KISAH Din Minimi kembali mencuat. Dan kisahnya menginspirasi banyak orang. Berbagai pihak menunggangi. Berbagai pihak mencantol selebritas Din Minimi. Banyak orang ingin mengambil manfaat dengan berbagai cara. Akankah ini segera berakhir? Siapa yang akan mengakhirinya?
Kelompok bersenjata ini memang meresahkan. Namun, kita juga melihat ada akting di balik semua ini. Bahwa apa yang dituntut Din Minimi terlalu naif untuk menjadi alasan jatuhnya banyak korban.

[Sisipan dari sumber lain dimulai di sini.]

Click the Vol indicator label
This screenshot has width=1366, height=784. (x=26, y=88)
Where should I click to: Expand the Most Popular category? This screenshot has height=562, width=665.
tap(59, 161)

Begitu juga lakon para elite yang juga terkesan ingin sekadar numpang tenar. Para pencuri kecil kemudian juga menebar ancaman untuk berbagai pihak. Menjual nama Din Minimi untuk meraup recehan rupiah.
"Kapai karam buya troe". Nama Din Minimi menjadi jaminan banyak hal saat ini. Walaupun berkonotasi negatif. Namun, banyak pihak mengambil manfaat.
Sebaliknya, Gubernur Aceh yang terkesan ngotot. Beliau tidak mau peduli terhadap aksi Din Minimi. Beberapa pernyataan beliau terkesan tidak sedikit pun mau ambil peran. Dia menyerahkan sepenuhnya penanganan Din Minimi ke penegak hukum. Beliau turut mengomentari kasus ini, tetapi menolak bernegosiasi, walau Din Minimi amat berharap.
Agak aneh memang ketika keduanya "bersilat lidah". Din dengan segala akting lugunya. Gubernur dengan keangkuhannya. Gubernur juga cenderung melihat negatif dalam kasus ini. Padahal, bila dipikir-pikir, apa salahnya memberi kesempatan, walaupun mungkin beliau yakin kelompok ini ada yang menunggangi.
Sebenarnya, bila beliau lebih arif, mungkin penyelesaiannya akan lebih mudah. Tentu saja dengan tidak mengenyampingkan hukum.
Seburuk-buruknya Din Minimi, dia adalah warga Aceh. Mana tahu apa yang diucapkannya memang niat hatinya. Dan bila benar dia menyerah jika dibujuk Gubernur. Kalau ini terjadi minimal kelompok ini akan berhenti menenteng senjata. Tentu keuntungannya adalah nama baik Gubernur dan Aceh.
Toh sekeras apapun pelanggaran hukum dilakukan seseorang atau kelompok, cara penyelesaian persuasif tetap diutamakan. Konon lagi di Aceh sebagai bekas konflik. Makanya ceukang-nya Gubernur amat patut kita sesalkan. Beliau terlalu menyederhanakan masalah. Mengabaikan hal-hal baik dalam menyelesaikan pelanggaran hukum. Toh semua ini demi nama baik beliau. Apa sih susahnya membuka ruang dialog? Bila pun gagal tidak ada ruginya bagi beliau.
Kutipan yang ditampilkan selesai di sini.